Pandora Premium will also include Pandora's flagship online radio service that creates stations based on personal preferences. This is a feature that Apple Music and Spotify also offer, although Pandora was the first mover. It's less clear which company has the best algorithm for this, or if users place much value on personalized radio relative to the on-demand aspect.
Can Pandora Premium make a dent against Apple Music and Spotify?
Hopping on the on-demand bandwagon
At last count, Apple said in December it had 20 million paid subscribers. Earlier this month, Spotify said it had reached over 50 million subscribers, or about half of its total active user base of 100 million, which includes ad-supported users that use the service for free. The music-streaming industry has been rapidly shifting toward paid and on-demand; paid for the benefit of the industry's economics, and on-demand because consumers like to choose specific songs to listen to.

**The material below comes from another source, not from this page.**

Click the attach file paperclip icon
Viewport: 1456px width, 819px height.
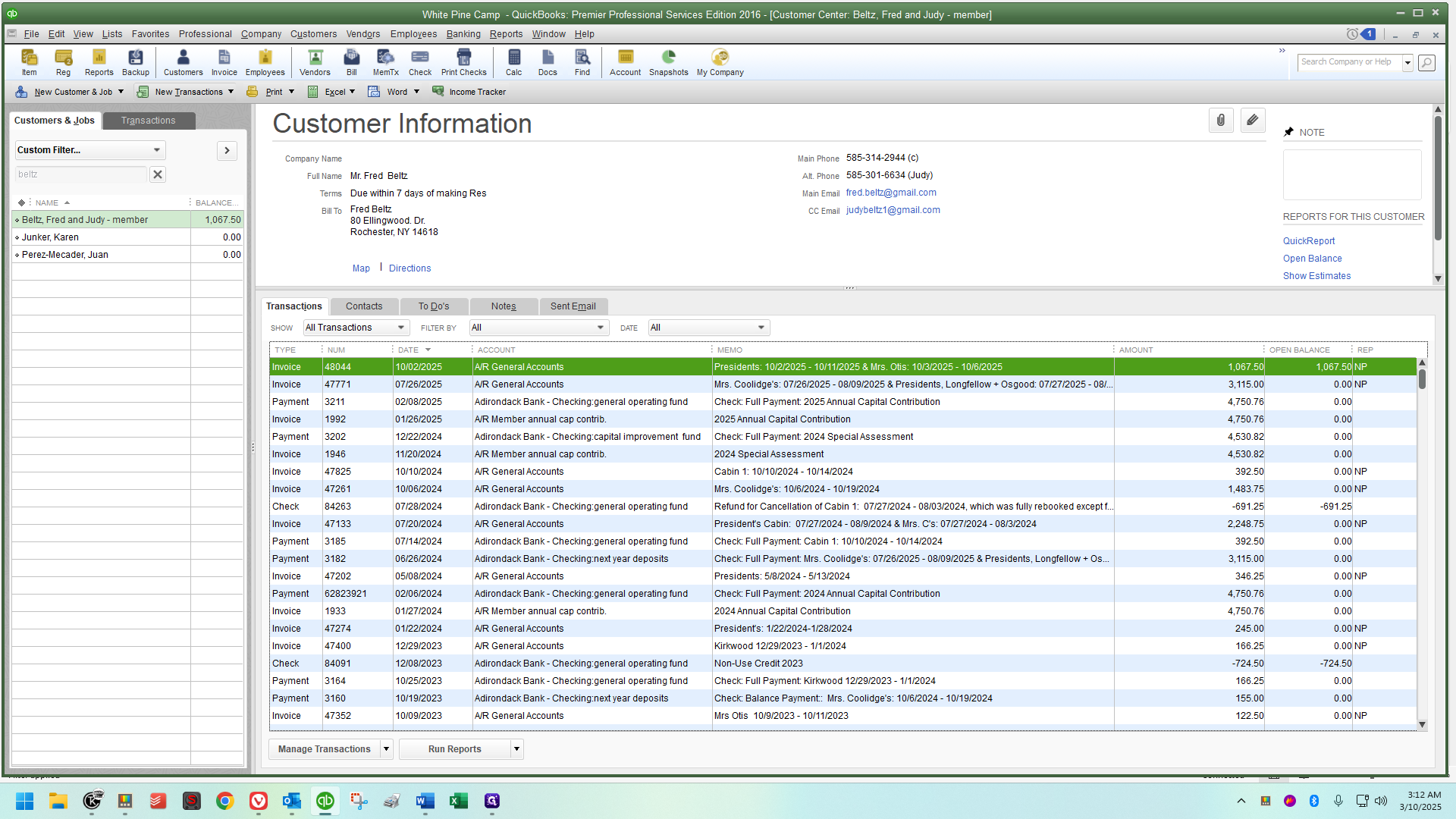1221,120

Spotify may be the market leader in terms of paid subscribers, but Apple Music could be the industry's preferred service since the Mac maker only offers a paid option with no ad-supported tier. According to Pandora's most recent 10-K, it had approximately 4.4 million paid subscribers at the end of 2016, or just 5% of the company's total 81 million active users across all services.
But at what cost?
The pressure will now be on to grow Pandora Premium's subscriber base, since Pandora's cost structure is changing as a result. Specifically, Pandora is on the hook for unspecified minimum payments:
In addition, to support the launch of these services we have entered into direct license agreements with the major record labels, which agreements entail substantial minimum guaranteed content acquisition cost payments by us. There is no assurance that we will be able to successfully develop and launch Pandora Premium, or obtain and maintain the content license rights to enable the offering of Pandora Plus and Pandora Premium. Further, in a number of cases, our direct license agreements with record labels require that we launch an on-demand subscription offering, and the rates for content acquisition costs payable under certain of our direct license agreements with record labels are significantly affected by the number of subscribers we are able to attract and retain to our subscription services, including Pandora Premium.
It's notable that some of the licenses require Pandora to get into on-demand, more evidence that the industry would highly prefer that model.

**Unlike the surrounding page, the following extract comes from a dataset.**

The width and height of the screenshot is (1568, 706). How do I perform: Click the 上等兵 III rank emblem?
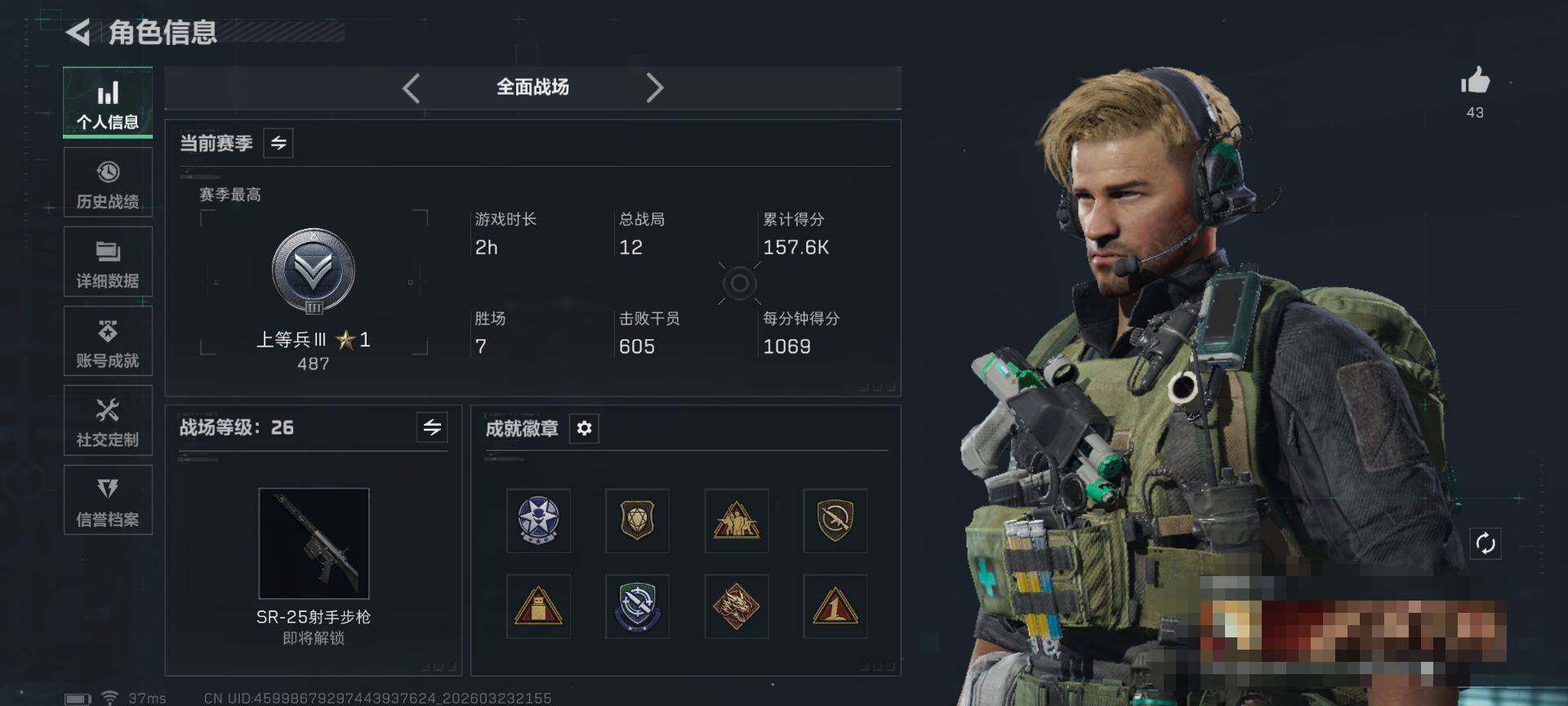point(314,271)
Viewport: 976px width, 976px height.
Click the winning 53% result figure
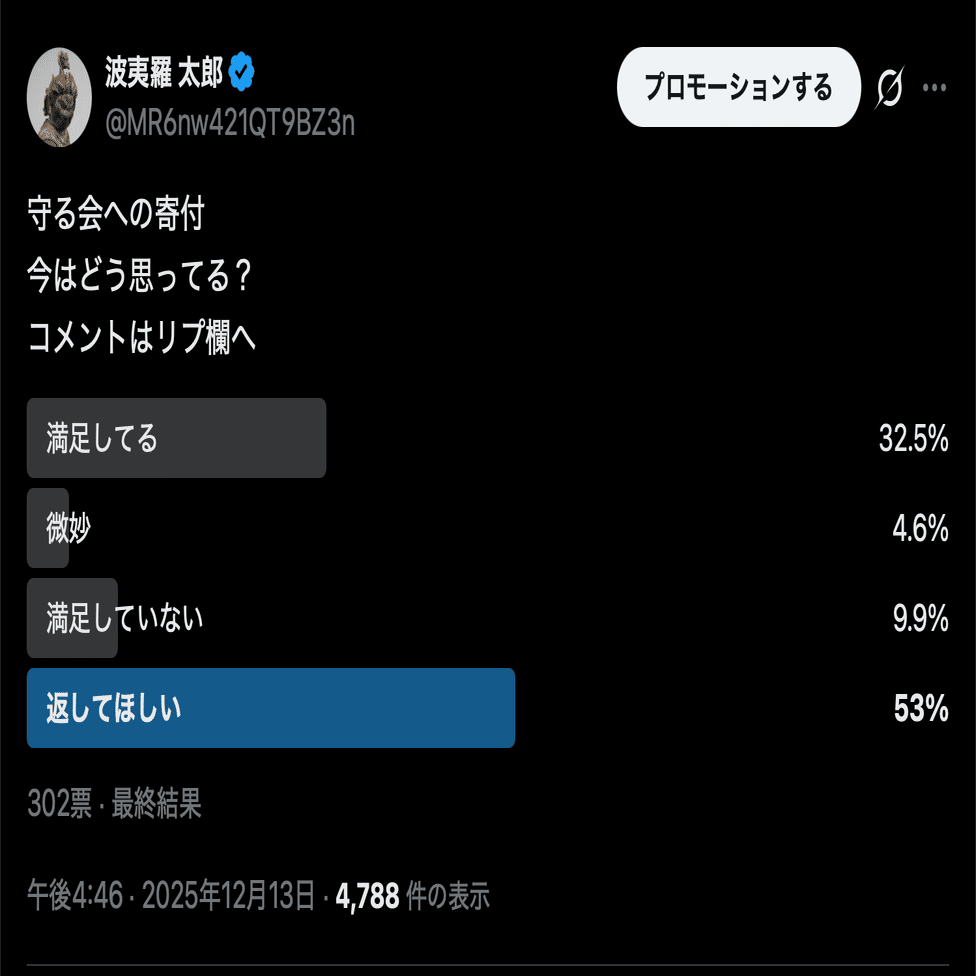920,709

Throughout Pandora's history, it streamed content based upon statutory licenses created by the Digital Performance Right in Sound Recordings Act of 1995 and the Digital Millennium Copyright Act of 1998 that typically apply to terrestrial radio stations, which earned the ire of much of the music industry. That's why it was such a big deal when Pandora inked direct licensing agreements with major record labels last September ahead of Pandora Premium's unveiling. Pandora said last month that it took just six months to ink these deals.
It's good that Pandora is finally getting into the on-demand streaming market, since that's where consumers are gravitating, but it's also probably too little, too late.